Oh, blackwater
March 12th, 2010 Posted in Wild animals and places
I swam with at least one eye open the summer I was 12, looking out for alligators. That was the year I spent most of the summer at the houses of my aunts, uncles and cousins in Conway, SC. They lived on high ground at the edge of a blackwater swamp between the Waccamaw and Little Pee Dee Rivers. (They thought it was high ground until a few years later when two or three “100-year” floods hit in a row. One aunt and uncle moved after the first flood, and the other raised their house high on stilts.)
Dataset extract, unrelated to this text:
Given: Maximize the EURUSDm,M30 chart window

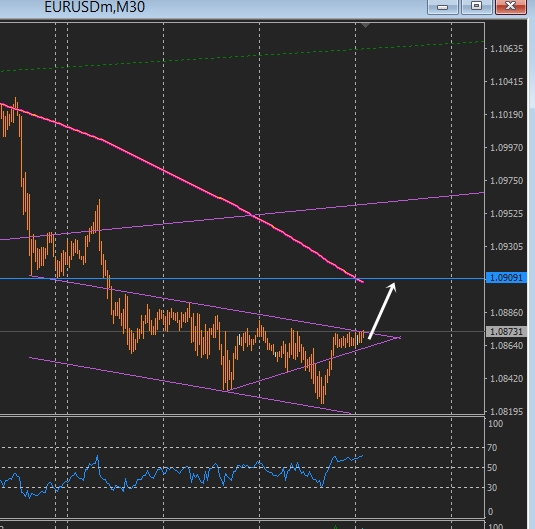Looking at the screenshot, I should [476, 7].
On those summer nights, I’d heard the adults talk of seeing alligators sometimes, so I looked out for them. I saw turtles lined up on logs in the sunshine, and egrets and herons wading the pond’s edges. My nine cousins and two brothers and I swam most of those steamy July and August days, and one or two nights when the moon was out. I remember the dark water feeling thick somehow, and that you could sink below the warm water on top to a layer of very cool water below that we called “the deep.” But I don’t remember ever seeing an alligator that year. Other years, yes, so many times. But not during that first hot summer when I watched the water.
The image is of the Waccamaw, from a late afternoon day earlier this year when I was in Conway again. I stopped by the riverfront walkway to watch the glass-black surface again for a while.